## Given data
>>>>>
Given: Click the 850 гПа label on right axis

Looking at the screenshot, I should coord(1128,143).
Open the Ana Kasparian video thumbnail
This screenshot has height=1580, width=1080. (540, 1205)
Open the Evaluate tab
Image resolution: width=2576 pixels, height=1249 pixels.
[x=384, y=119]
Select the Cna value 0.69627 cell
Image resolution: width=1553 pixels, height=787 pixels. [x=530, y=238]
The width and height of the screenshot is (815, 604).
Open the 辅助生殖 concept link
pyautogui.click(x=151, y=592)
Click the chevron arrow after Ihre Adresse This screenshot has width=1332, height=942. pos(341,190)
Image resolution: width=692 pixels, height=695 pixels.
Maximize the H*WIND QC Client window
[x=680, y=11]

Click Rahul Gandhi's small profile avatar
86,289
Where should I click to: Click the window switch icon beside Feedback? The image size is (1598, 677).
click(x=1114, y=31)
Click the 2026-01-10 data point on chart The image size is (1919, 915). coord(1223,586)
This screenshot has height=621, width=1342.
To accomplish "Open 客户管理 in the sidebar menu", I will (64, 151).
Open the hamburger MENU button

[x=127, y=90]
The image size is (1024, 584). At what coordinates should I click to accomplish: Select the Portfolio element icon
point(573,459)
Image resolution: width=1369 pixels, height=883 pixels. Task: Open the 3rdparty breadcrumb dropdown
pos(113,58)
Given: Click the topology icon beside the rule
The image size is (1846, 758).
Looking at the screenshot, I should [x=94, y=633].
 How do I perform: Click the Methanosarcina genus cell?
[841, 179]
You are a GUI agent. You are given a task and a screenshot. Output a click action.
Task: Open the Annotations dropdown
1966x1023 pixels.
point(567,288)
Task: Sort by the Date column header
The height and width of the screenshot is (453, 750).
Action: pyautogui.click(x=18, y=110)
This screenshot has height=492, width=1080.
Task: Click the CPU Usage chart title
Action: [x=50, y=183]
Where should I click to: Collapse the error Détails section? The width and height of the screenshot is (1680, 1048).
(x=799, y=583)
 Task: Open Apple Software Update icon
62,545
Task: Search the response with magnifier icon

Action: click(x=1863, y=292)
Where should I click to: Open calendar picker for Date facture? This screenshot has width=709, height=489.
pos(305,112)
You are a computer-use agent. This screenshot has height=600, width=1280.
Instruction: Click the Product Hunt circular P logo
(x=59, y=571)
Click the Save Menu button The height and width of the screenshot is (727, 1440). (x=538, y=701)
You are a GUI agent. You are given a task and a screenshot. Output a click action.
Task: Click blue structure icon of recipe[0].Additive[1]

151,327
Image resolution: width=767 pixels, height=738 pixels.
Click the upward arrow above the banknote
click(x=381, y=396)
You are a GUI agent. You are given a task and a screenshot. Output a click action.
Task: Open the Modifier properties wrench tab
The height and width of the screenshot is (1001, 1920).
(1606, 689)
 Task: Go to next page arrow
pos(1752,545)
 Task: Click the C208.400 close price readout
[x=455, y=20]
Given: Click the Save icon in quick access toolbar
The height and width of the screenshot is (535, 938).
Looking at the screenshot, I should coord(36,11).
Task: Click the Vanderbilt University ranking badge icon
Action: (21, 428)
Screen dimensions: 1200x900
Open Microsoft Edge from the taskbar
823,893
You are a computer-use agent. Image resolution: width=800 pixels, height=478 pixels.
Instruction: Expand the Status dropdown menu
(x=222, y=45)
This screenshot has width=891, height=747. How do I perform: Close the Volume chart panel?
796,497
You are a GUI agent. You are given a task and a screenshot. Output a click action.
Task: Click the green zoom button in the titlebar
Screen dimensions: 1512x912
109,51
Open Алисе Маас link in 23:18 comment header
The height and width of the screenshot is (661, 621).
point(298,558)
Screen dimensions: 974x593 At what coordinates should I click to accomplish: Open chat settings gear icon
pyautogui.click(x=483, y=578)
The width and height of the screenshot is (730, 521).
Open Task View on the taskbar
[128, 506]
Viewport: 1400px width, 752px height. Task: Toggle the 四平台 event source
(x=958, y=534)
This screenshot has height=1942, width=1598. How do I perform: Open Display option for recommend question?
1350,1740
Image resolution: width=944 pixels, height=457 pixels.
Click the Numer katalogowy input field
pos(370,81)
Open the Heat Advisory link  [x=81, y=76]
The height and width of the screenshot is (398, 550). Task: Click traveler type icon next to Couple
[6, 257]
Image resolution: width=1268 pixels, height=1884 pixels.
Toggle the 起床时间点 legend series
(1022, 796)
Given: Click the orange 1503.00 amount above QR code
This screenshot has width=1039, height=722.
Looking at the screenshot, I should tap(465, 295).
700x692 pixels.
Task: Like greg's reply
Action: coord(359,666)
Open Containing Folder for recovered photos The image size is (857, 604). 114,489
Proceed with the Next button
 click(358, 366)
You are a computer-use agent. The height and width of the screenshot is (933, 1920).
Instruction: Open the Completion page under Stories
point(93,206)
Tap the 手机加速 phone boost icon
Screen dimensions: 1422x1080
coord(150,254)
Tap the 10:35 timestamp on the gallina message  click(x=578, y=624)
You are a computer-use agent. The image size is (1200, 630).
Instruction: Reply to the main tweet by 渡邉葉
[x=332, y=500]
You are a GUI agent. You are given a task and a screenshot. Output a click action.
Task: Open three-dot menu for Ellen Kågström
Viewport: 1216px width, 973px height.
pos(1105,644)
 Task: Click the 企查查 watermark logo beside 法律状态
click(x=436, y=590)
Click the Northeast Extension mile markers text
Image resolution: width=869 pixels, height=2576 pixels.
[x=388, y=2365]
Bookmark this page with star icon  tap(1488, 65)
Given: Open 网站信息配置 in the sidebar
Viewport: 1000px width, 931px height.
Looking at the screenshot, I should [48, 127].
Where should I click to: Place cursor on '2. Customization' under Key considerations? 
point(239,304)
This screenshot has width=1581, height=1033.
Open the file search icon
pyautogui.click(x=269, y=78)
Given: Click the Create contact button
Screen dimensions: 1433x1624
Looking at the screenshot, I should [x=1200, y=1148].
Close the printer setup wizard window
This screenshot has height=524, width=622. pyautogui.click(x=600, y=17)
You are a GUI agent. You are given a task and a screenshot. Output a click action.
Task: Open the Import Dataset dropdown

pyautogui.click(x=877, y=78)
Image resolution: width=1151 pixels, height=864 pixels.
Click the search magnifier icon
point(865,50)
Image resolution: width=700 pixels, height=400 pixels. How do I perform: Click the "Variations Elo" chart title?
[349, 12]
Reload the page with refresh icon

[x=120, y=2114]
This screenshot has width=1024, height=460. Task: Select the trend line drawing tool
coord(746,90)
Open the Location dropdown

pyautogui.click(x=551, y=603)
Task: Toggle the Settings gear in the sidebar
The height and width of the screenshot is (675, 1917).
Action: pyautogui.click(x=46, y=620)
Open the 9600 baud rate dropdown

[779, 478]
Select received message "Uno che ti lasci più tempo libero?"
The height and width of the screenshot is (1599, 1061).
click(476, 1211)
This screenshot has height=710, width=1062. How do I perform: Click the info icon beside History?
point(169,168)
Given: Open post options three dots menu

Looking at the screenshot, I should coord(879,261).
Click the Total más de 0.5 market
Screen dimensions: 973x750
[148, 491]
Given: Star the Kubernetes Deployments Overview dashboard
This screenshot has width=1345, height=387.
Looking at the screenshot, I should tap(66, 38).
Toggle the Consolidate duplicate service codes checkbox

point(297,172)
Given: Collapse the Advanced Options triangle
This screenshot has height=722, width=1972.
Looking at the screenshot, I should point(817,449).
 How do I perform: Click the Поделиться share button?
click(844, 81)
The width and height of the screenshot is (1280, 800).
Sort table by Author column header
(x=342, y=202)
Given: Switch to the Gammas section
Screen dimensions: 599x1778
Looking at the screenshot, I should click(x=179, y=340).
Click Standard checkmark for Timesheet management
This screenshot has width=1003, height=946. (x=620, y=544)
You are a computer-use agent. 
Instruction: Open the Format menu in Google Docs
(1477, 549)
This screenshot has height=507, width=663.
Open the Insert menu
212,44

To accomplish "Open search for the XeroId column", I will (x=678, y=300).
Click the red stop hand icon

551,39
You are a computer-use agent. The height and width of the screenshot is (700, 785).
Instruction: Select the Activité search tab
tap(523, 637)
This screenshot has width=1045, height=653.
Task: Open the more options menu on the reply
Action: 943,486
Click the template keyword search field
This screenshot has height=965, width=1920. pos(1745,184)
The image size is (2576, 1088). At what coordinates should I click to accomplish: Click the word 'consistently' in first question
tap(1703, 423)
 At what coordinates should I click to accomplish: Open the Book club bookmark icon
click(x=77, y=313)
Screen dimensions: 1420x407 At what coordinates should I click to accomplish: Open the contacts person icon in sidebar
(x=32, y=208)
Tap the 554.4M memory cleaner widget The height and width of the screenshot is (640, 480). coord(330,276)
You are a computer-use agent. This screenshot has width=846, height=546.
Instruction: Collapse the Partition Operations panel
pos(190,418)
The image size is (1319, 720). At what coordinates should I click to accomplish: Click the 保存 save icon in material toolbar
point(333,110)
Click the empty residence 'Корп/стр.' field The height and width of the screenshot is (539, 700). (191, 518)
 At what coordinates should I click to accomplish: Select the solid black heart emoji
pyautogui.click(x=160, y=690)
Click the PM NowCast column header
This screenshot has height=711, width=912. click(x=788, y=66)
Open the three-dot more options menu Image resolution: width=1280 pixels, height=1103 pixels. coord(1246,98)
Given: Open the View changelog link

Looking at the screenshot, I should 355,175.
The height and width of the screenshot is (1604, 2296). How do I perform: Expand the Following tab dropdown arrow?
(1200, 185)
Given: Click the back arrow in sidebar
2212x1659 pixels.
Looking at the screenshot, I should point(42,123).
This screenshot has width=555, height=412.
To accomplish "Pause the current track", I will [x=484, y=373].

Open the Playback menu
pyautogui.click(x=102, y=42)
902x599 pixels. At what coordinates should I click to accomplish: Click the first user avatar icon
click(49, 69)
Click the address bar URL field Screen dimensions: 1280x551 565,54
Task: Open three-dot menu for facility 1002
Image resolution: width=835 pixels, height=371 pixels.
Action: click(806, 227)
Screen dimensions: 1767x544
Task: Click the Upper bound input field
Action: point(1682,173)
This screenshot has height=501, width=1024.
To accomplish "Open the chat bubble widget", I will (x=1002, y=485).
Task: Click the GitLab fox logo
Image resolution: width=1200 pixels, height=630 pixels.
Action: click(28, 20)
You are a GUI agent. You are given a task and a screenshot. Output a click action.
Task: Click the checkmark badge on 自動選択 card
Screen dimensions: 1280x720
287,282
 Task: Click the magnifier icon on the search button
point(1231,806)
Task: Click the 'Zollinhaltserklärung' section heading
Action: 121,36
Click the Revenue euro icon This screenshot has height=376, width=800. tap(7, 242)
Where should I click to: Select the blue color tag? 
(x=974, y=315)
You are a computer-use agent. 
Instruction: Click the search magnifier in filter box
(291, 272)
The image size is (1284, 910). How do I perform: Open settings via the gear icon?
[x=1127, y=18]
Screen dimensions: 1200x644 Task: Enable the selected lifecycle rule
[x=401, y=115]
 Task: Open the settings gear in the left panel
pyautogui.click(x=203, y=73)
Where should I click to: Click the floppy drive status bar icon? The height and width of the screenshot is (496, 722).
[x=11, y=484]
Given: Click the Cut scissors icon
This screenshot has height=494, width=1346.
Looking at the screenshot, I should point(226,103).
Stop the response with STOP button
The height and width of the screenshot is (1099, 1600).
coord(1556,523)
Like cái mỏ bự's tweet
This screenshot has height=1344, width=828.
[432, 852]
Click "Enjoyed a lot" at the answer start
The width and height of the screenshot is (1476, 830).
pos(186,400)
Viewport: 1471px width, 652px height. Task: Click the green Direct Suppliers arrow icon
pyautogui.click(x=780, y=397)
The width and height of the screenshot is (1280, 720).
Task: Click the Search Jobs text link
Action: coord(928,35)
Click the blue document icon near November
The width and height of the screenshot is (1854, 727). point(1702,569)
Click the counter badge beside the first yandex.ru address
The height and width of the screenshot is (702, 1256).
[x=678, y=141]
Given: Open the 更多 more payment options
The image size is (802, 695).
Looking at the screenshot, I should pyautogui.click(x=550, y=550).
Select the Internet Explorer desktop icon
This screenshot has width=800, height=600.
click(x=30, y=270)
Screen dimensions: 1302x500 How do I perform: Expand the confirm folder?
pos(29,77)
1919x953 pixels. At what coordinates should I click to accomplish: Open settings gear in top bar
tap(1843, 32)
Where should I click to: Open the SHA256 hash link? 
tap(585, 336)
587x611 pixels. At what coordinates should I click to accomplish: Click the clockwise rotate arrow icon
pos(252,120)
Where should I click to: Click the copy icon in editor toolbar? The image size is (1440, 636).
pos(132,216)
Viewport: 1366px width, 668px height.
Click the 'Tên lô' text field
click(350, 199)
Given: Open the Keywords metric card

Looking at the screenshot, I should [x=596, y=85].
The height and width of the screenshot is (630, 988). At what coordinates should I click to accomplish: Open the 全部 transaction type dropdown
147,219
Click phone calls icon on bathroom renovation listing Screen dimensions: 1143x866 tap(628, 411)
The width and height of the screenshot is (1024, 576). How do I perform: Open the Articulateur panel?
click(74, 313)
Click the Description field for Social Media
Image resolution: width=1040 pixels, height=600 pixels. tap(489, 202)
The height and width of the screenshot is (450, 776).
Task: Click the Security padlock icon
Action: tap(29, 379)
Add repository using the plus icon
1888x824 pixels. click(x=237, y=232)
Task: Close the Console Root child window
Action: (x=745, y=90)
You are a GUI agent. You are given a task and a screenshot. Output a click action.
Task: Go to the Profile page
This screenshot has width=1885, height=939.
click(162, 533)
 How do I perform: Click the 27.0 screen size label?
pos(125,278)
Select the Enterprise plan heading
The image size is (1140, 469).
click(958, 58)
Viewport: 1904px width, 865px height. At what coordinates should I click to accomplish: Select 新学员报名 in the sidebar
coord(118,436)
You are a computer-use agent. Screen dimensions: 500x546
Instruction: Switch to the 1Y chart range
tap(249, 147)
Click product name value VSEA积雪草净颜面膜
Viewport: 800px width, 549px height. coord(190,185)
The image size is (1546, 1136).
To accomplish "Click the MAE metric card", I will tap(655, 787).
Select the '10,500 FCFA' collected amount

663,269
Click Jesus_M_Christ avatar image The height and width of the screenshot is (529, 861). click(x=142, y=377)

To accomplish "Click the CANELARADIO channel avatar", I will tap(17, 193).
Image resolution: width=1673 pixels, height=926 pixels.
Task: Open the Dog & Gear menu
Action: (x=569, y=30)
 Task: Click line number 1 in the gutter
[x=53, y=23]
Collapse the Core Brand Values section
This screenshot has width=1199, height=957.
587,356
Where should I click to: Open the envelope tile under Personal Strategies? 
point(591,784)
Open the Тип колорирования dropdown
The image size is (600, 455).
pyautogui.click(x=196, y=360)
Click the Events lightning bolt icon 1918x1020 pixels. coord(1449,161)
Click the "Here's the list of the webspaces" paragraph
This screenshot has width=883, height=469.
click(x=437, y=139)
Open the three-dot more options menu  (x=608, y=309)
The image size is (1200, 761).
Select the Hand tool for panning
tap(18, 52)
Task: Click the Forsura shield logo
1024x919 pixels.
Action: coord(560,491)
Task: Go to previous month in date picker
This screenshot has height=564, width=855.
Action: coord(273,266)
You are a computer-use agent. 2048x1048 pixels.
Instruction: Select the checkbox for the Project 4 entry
<<<<<
## Task item
Using the records above, count every line that includes the word "address", and state the number only.

## Reply
2